The honest answer: 6–18 months from scratch, depending on how much time you put in and whether you have adjacent IT experience. People with existing IT support, networking, or sysadmin backgrounds frequently compress this to 3–6 months. People starting completely cold with no IT background who are studying part-time should budget 12–18 months to be competitive for Tier 1 SOC roles.

What salary should I expect for cybersecurity entry level jobs?

U.S. national median for entry-level security analyst roles sits around $62,000–$68,000 per BLS data. High cost-of-living markets (SF, NYC, DC) push this to $75,000–$90,000. Remote-first companies have compressed geographic premiums somewhat but not eliminated them. Government and defense contractor roles often pay less than private sector but offer stability and clearance sponsorship, which increases future earning power significantly.
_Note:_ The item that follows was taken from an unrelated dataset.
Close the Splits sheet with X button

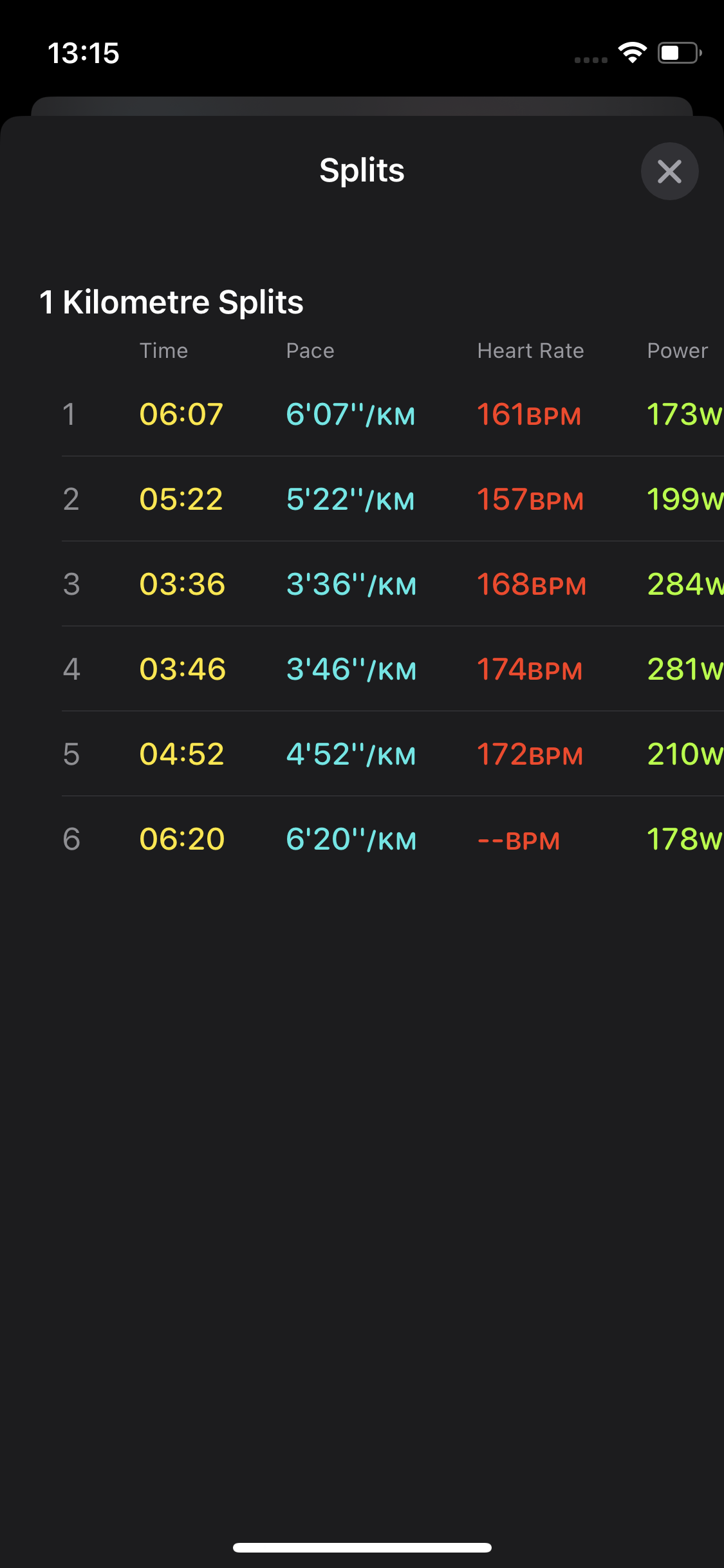[669, 171]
Is the Google Cybersecurity Certificate worth it for getting hired?

It's worth it as a structured learning path and talking point in interviews—less so as a credential that hiring managers specifically seek out. It signals that you've gone through a methodical curriculum covering SOC workflows, Python basics, and incident response. Pair it with Security+ to have both a recognized cert and demonstrated structured learning. Don't treat it as a substitute for hands-on lab work.

What's the fastest path to a cybersecurity entry level job?
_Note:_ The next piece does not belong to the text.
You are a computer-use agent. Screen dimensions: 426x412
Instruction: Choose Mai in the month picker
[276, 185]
The fastest legitimate path: get CompTIA Security+ (study 60–90 days), build a home lab using a free platform like TryHackMe for practical skills, and apply to Tier 1 SOC roles at MSSPs (managed security providers), which hire entry-level more consistently than in-house corporate security teams. MSSPs are less glamorous but they hire volume, and 12–18 months of MSSP experience opens nearly every door afterward.

Can I get a cybersecurity entry level job remotely?
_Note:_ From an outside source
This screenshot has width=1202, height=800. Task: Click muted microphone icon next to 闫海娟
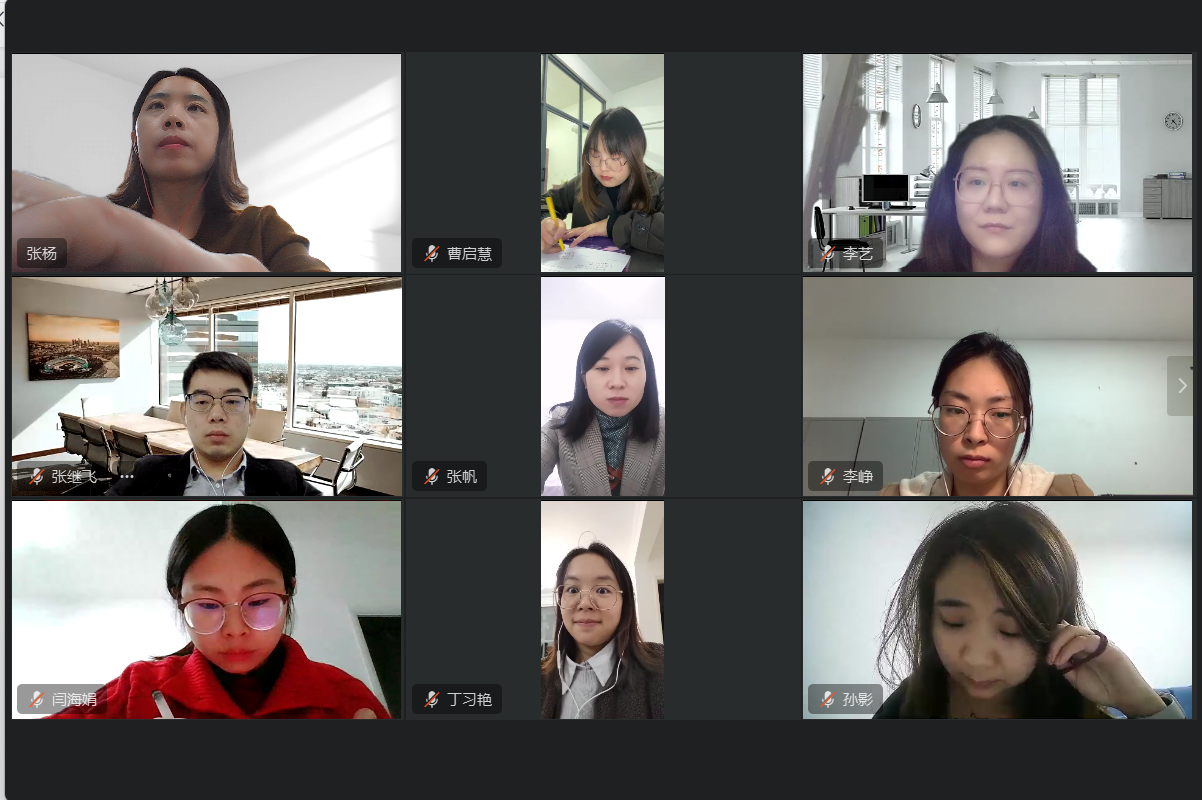pyautogui.click(x=37, y=700)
Yes—remote Tier 1 SOC roles exist and have expanded since 2020. However, full-remote roles are more competitive because the candidate pool is national rather than local. Hybrid or on-site roles in mid-sized markets (not SF/NYC) are often easier to get for a first job. Once you have 1–2 years of experience, remote becomes much more accessible.

Bottom Line

Cybersecurity entry level jobs are genuinely available—the "talent shortage" is real—but the competition for those jobs has also gotten real. The candidates who get hired aren't necessarily the ones with the most certifications; they're the ones who can demonstrate they've actually done something: set up a lab, worked through incident scenarios, written a coherent alert triage summary.

If you're starting today: do Security+ or the (ISC)² CC, build a home lab, complete a structured course like Google's Cybersecurity Certificate for the operational context, and apply to MSSP Tier 1 roles. That path has a track record. Skip the certifications that don't appear in job postings, skip the vendor certs until you're in a role, and stop waiting until you feel "ready"—the practical skills develop faster once you're actually doing the job.